ImprovNotes October 2015 Artist of the Month: Jimmy Blanton

Jimmy Blanting. Photo courtesy of the Duke Ellington Society.

This month marks the birthday of African American contrabassist Jimmy Blanton, who was born in Chatanooga, Tennessee on October 5, 1918. Trained as a violinist, Blanton took up the bass while at Tennessee State University. In the popular music of the mid-1930s, the double bass—mostly unamplified, and still using gut strings—was rarely used to play anything but quarter notes. Blanton developed a technique of soloing with eighth- and sixteenth-note runs, introducing melodic and harmonic ideas that were previously the sole province of horn players and pianists.
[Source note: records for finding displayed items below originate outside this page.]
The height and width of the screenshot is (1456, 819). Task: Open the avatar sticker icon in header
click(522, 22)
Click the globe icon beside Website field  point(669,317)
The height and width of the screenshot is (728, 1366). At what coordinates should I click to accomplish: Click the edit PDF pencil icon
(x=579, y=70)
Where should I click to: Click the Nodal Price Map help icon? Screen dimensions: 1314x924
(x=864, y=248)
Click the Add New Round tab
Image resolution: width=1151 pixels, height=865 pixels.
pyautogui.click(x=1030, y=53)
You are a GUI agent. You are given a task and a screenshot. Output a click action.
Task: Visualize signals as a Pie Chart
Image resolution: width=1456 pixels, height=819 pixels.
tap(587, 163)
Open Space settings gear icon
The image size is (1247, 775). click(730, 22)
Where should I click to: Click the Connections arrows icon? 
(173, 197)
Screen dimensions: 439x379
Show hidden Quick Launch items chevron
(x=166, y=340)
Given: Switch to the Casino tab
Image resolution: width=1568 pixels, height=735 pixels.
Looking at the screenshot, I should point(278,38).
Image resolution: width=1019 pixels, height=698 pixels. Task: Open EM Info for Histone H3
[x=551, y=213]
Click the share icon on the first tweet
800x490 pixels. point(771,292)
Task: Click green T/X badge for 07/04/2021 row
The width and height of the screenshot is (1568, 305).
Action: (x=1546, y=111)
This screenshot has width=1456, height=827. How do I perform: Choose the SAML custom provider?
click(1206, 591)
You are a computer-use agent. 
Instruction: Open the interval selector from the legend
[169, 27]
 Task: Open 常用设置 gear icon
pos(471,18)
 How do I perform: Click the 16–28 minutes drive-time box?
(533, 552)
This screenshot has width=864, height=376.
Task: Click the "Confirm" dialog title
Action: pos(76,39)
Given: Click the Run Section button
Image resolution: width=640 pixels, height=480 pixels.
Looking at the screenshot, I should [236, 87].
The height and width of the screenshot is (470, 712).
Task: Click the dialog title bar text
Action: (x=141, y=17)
Duke Ellington, always alert for artists who were in his words, “beyond category,” heard Blanton playing in St. Louis with the Jeter-Pillars Orchestra in 1939 and hired him immediately. The bassist’s impact on the Ellington orchestra’s music was so profound that, since the great tenor saxophonist Ben Webster was also in the group during Blanton’s two years with Ellington, that particular unit is often referred to as the “Blanton-Webster band.” Fewer more influential musicians have had shorter careers; Jimmy Blanton died from tuberculosis at the age of 23 on July 30, 1942.